Of the 75 measures, the majority (87%) assessed outcomes (e.g., length of stay or mortality). The remaining assessed utilization or ordering (7%), appropriateness (3%), and patient-reported outcomes and experiences (4%). No studies used measures of provider-reported experiences, patient-provider interactions, value, or costs to assess unintended consequences (Table 4).
Table 4 Measures of Unintended Consequences from Publisheda and Ongoingb Studies Results from Ongoing Studies
In addition to the studies identified from PubMed and Web of Science, we identified 490 potentially relevant studies from ClinicalTrials.gov (Fig. 1) of which 16 met inclusion criteria for review (Online Appendix C). These studies were conducted in a variety of practice settings including inpatient only (44%), outpatient only (31%), and other or multiple settings (25%). Seventy-five percent of the studies employed a control group and 81% of the studies used randomization. Clinical functions included screening (6%), prevention (6%), treatment (88%), and diagnostic testing or surveillance (25%), with some studies covering more than one domain. Low-value services that were targeted include medications (75%), laboratory testing (including pathology) (13%), imaging (13%), and procedures (6%) (Table 2). All of the studies used interventions targeting providers, and 4 studies used interventions targeting patients. None of these ongoing studies targeted payers.

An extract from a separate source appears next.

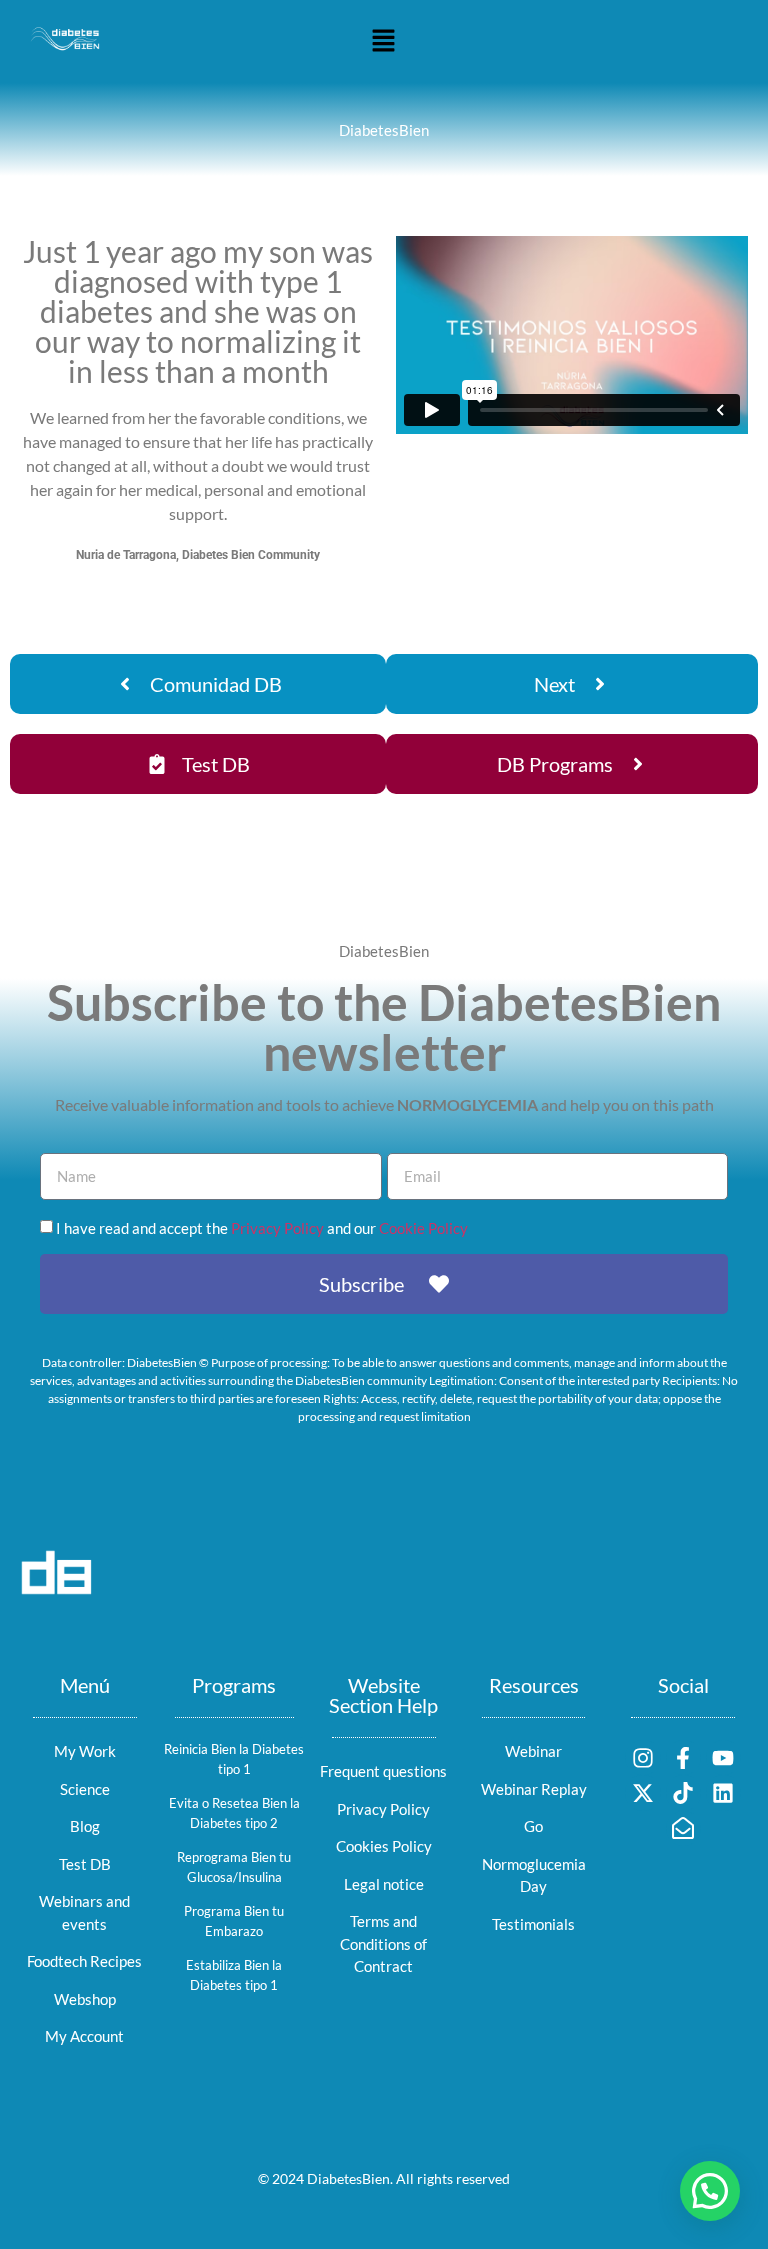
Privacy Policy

Twelve studies (75%) included at least one outcome measure, and 11 (69%) included at least one utilization measure. These were followed by 8 studies (50%) with an appropriateness measure, 8 studies (50%) with a patient-reported measure, 3 (19%) with a cost measure, 2 (13%) with a provider-reported measure, and 1 (6%) with a patient-provider interaction measure (Table 3). None of the studies included a measure of value.

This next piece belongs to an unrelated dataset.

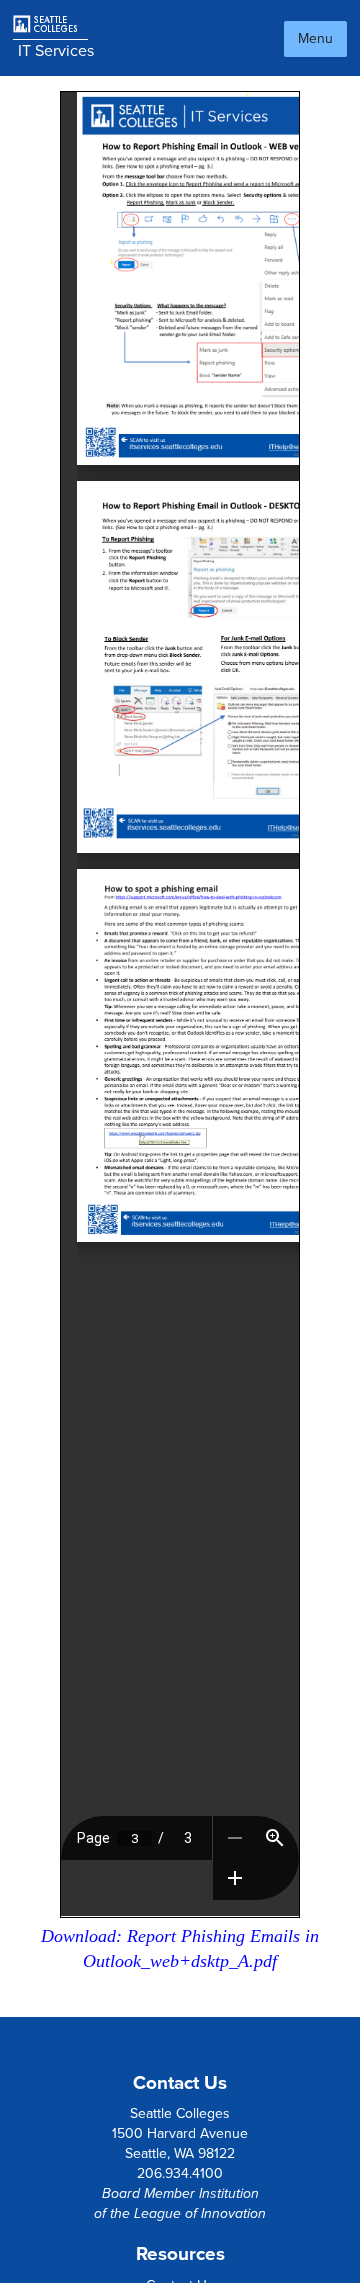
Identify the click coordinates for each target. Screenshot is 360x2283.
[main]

Twenty-two out of 103 measures (21%) assessed unintended consequences, with 10 studies (63%) measuring at least one unintended consequence. Three were “definite” measures of unintended consequences while 19 were “possible.” Of the 22 measures, the majority (77%) assessed unintended consequences related to outcomes. The remainder assessed utilization or ordering (9%) or were patient-reported measures (14%). No studies used measures of appropriateness, cost, provider-reports, patient-provider interaction, or value to assess unintended consequences (Table 4).